> **Work required**
Please reproduce every line of the material below, unchanged and in the same order.

╭──

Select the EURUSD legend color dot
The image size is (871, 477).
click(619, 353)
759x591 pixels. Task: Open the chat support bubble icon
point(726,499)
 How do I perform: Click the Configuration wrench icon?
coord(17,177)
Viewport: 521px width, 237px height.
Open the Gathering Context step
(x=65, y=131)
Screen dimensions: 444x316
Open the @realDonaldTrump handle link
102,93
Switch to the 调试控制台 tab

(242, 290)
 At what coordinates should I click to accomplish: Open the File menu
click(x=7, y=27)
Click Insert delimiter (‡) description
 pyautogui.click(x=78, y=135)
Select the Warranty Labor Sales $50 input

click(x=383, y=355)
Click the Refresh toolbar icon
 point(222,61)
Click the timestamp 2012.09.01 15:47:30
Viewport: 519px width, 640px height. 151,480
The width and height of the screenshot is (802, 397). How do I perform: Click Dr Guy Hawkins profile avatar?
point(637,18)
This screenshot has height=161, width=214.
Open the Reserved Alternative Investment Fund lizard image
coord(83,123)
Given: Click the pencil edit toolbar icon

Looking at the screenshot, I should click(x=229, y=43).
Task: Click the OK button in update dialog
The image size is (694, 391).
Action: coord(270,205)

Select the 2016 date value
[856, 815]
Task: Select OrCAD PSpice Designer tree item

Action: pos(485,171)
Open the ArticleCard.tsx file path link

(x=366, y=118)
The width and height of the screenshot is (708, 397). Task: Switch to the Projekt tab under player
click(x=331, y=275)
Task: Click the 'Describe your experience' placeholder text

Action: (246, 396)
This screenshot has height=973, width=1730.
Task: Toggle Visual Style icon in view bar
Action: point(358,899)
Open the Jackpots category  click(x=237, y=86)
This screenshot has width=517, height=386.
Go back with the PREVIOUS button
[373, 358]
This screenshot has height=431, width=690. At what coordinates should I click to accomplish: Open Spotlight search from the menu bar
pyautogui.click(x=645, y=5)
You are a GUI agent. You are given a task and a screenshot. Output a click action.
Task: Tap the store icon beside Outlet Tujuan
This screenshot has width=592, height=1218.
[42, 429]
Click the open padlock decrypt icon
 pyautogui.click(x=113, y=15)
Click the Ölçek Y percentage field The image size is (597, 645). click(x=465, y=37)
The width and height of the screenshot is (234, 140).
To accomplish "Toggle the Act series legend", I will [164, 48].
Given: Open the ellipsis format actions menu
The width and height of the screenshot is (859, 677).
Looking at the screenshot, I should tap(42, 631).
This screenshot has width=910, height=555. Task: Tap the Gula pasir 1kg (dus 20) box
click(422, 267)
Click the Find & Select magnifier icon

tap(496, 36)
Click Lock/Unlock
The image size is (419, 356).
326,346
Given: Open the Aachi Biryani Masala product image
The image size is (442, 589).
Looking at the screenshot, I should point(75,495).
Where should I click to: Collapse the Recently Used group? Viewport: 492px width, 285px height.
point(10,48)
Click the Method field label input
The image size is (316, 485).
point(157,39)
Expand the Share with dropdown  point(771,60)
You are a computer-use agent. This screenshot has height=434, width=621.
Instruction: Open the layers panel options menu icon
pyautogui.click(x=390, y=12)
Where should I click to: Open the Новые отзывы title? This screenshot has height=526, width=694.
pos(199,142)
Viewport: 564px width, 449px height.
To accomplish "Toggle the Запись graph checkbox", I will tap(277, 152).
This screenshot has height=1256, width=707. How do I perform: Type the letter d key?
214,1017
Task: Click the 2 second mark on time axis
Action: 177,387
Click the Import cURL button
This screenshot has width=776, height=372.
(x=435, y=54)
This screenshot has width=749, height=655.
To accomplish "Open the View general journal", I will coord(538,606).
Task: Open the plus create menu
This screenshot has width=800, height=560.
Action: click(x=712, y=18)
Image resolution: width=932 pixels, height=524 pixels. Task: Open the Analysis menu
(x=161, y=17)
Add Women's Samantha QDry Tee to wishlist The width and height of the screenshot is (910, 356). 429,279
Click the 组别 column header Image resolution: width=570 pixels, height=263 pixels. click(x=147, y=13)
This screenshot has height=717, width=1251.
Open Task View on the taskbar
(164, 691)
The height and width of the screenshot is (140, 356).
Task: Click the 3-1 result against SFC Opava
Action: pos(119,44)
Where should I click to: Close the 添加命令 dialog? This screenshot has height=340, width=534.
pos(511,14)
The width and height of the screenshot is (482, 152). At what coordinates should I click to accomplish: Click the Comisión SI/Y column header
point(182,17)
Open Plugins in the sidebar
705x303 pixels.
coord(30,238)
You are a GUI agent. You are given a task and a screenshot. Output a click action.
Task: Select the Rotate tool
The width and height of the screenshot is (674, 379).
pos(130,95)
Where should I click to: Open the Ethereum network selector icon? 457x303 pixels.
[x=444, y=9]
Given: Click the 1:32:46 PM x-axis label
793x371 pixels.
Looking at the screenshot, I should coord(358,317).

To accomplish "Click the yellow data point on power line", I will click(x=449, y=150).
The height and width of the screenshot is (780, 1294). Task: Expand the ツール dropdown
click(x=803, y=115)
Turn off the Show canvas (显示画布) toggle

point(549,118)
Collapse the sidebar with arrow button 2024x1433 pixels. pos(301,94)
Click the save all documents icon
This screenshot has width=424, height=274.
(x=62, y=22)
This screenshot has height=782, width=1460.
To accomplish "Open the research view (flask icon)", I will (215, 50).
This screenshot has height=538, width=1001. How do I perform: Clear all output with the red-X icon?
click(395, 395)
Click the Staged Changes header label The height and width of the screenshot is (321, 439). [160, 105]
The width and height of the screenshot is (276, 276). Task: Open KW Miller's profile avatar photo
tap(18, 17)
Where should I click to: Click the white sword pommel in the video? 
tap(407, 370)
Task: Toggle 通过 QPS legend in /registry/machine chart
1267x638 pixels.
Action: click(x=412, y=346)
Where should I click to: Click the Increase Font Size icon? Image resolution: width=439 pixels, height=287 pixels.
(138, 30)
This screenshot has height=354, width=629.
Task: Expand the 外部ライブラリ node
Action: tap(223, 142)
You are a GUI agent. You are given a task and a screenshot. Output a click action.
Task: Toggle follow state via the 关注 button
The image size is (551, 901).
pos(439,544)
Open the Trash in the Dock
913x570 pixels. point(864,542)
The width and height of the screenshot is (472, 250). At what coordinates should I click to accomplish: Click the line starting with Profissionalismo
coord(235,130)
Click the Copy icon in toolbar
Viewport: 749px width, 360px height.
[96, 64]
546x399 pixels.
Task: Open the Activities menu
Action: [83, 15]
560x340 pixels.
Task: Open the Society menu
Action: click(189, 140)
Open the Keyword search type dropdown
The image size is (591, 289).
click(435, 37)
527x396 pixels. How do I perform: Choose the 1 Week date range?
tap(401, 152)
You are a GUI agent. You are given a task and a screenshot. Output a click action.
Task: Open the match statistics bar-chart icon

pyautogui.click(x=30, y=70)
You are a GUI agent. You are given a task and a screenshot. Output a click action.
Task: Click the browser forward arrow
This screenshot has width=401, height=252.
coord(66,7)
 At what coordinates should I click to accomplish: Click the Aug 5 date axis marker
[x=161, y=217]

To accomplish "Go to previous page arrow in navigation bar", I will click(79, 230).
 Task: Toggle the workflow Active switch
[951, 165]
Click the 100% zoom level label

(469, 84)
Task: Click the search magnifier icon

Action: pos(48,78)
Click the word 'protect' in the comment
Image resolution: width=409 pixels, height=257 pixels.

╰──

> **Result of the task**
Select the EURUSD legend color dot
The image size is (871, 477).
click(619, 353)
759x591 pixels. Task: Open the chat support bubble icon
point(726,499)
 How do I perform: Click the Configuration wrench icon?
coord(17,177)
Viewport: 521px width, 237px height.
Open the Gathering Context step
(x=65, y=131)
Screen dimensions: 444x316
Open the @realDonaldTrump handle link
102,93
Switch to the 调试控制台 tab

(242, 290)
 At what coordinates should I click to accomplish: Open the File menu
click(x=7, y=27)
Click Insert delimiter (‡) description
 pyautogui.click(x=78, y=135)
Select the Warranty Labor Sales $50 input

click(x=383, y=355)
Click the Refresh toolbar icon
 point(222,61)
Click the timestamp 2012.09.01 15:47:30
Viewport: 519px width, 640px height. 151,480
The width and height of the screenshot is (802, 397). How do I perform: Click Dr Guy Hawkins profile avatar?
point(637,18)
This screenshot has height=161, width=214.
Open the Reserved Alternative Investment Fund lizard image
coord(83,123)
Given: Click the pencil edit toolbar icon

Looking at the screenshot, I should click(x=229, y=43).
Task: Click the OK button in update dialog
The image size is (694, 391).
Action: coord(270,205)

Select the 2016 date value
[856, 815]
Task: Select OrCAD PSpice Designer tree item

Action: pos(485,171)
Open the ArticleCard.tsx file path link

(x=366, y=118)
The width and height of the screenshot is (708, 397). Task: Switch to the Projekt tab under player
click(x=331, y=275)
Task: Click the 'Describe your experience' placeholder text

Action: (246, 396)
This screenshot has height=973, width=1730.
Task: Toggle Visual Style icon in view bar
Action: point(358,899)
Open the Jackpots category  click(x=237, y=86)
This screenshot has width=517, height=386.
Go back with the PREVIOUS button
[373, 358]
This screenshot has height=431, width=690. At what coordinates should I click to accomplish: Open Spotlight search from the menu bar
pyautogui.click(x=645, y=5)
You are a GUI agent. You are given a task and a screenshot. Output a click action.
Task: Tap the store icon beside Outlet Tujuan
This screenshot has width=592, height=1218.
[42, 429]
Click the open padlock decrypt icon
 pyautogui.click(x=113, y=15)
Click the Ölçek Y percentage field The image size is (597, 645). click(x=465, y=37)
The width and height of the screenshot is (234, 140).
To accomplish "Toggle the Act series legend", I will [164, 48].
Given: Open the ellipsis format actions menu
The width and height of the screenshot is (859, 677).
Looking at the screenshot, I should tap(42, 631).
This screenshot has width=910, height=555. Task: Tap the Gula pasir 1kg (dus 20) box
click(422, 267)
Click the Find & Select magnifier icon

tap(496, 36)
Click Lock/Unlock
The image size is (419, 356).
326,346
Given: Open the Aachi Biryani Masala product image
The image size is (442, 589).
Looking at the screenshot, I should point(75,495).
Where should I click to: Collapse the Recently Used group? Viewport: 492px width, 285px height.
point(10,48)
Click the Method field label input
The image size is (316, 485).
point(157,39)
Expand the Share with dropdown  point(771,60)
You are a computer-use agent. This screenshot has height=434, width=621.
Instruction: Open the layers panel options menu icon
pyautogui.click(x=390, y=12)
Where should I click to: Open the Новые отзывы title? This screenshot has height=526, width=694.
pos(199,142)
Viewport: 564px width, 449px height.
To accomplish "Toggle the Запись graph checkbox", I will tap(277, 152).
This screenshot has height=1256, width=707. How do I perform: Type the letter d key?
214,1017
Task: Click the 2 second mark on time axis
Action: 177,387
Click the Import cURL button
This screenshot has width=776, height=372.
(x=435, y=54)
This screenshot has width=749, height=655.
To accomplish "Open the View general journal", I will coord(538,606).
Task: Open the plus create menu
This screenshot has width=800, height=560.
Action: click(x=712, y=18)
Image resolution: width=932 pixels, height=524 pixels. Task: Open the Analysis menu
(x=161, y=17)
Add Women's Samantha QDry Tee to wishlist The width and height of the screenshot is (910, 356). 429,279
Click the 组别 column header Image resolution: width=570 pixels, height=263 pixels. click(x=147, y=13)
This screenshot has height=717, width=1251.
Open Task View on the taskbar
(164, 691)
The height and width of the screenshot is (140, 356).
Task: Click the 3-1 result against SFC Opava
Action: pos(119,44)
Where should I click to: Close the 添加命令 dialog? This screenshot has height=340, width=534.
pos(511,14)
The width and height of the screenshot is (482, 152). At what coordinates should I click to accomplish: Click the Comisión SI/Y column header
point(182,17)
Open Plugins in the sidebar
705x303 pixels.
coord(30,238)
You are a GUI agent. You are given a task and a screenshot. Output a click action.
Task: Select the Rotate tool
The width and height of the screenshot is (674, 379).
pos(130,95)
Where should I click to: Open the Ethereum network selector icon? 457x303 pixels.
[x=444, y=9]
Given: Click the 1:32:46 PM x-axis label
793x371 pixels.
Looking at the screenshot, I should coord(358,317).

To accomplish "Click the yellow data point on power line", I will click(x=449, y=150).
The height and width of the screenshot is (780, 1294). Task: Expand the ツール dropdown
click(x=803, y=115)
Turn off the Show canvas (显示画布) toggle

point(549,118)
Collapse the sidebar with arrow button 2024x1433 pixels. pos(301,94)
Click the save all documents icon
This screenshot has width=424, height=274.
(x=62, y=22)
This screenshot has height=782, width=1460.
To accomplish "Open the research view (flask icon)", I will (215, 50).
This screenshot has height=538, width=1001. How do I perform: Clear all output with the red-X icon?
click(395, 395)
Click the Staged Changes header label The height and width of the screenshot is (321, 439). [160, 105]
The width and height of the screenshot is (276, 276). Task: Open KW Miller's profile avatar photo
tap(18, 17)
Where should I click to: Click the white sword pommel in the video? 
tap(407, 370)
Task: Toggle 通过 QPS legend in /registry/machine chart
1267x638 pixels.
Action: click(x=412, y=346)
Where should I click to: Click the Increase Font Size icon? Image resolution: width=439 pixels, height=287 pixels.
(138, 30)
This screenshot has height=354, width=629.
Task: Expand the 外部ライブラリ node
Action: tap(223, 142)
You are a GUI agent. You are given a task and a screenshot. Output a click action.
Task: Toggle follow state via the 关注 button
The image size is (551, 901).
pos(439,544)
Open the Trash in the Dock
913x570 pixels. point(864,542)
The width and height of the screenshot is (472, 250). At what coordinates should I click to accomplish: Click the line starting with Profissionalismo
coord(235,130)
Click the Copy icon in toolbar
Viewport: 749px width, 360px height.
[96, 64]
546x399 pixels.
Task: Open the Activities menu
Action: [83, 15]
560x340 pixels.
Task: Open the Society menu
Action: click(189, 140)
Open the Keyword search type dropdown
The image size is (591, 289).
click(435, 37)
527x396 pixels. How do I perform: Choose the 1 Week date range?
tap(401, 152)
You are a GUI agent. You are given a task and a screenshot. Output a click action.
Task: Open the match statistics bar-chart icon

pyautogui.click(x=30, y=70)
You are a GUI agent. You are given a task and a screenshot. Output a click action.
Task: Click the browser forward arrow
This screenshot has width=401, height=252.
coord(66,7)
 At what coordinates should I click to accomplish: Click the Aug 5 date axis marker
[x=161, y=217]

To accomplish "Go to previous page arrow in navigation bar", I will click(79, 230).
 Task: Toggle the workflow Active switch
[951, 165]
Click the 100% zoom level label

(469, 84)
Task: Click the search magnifier icon

Action: pos(48,78)
Click the word 'protect' in the comment
Image resolution: width=409 pixels, height=257 pixels.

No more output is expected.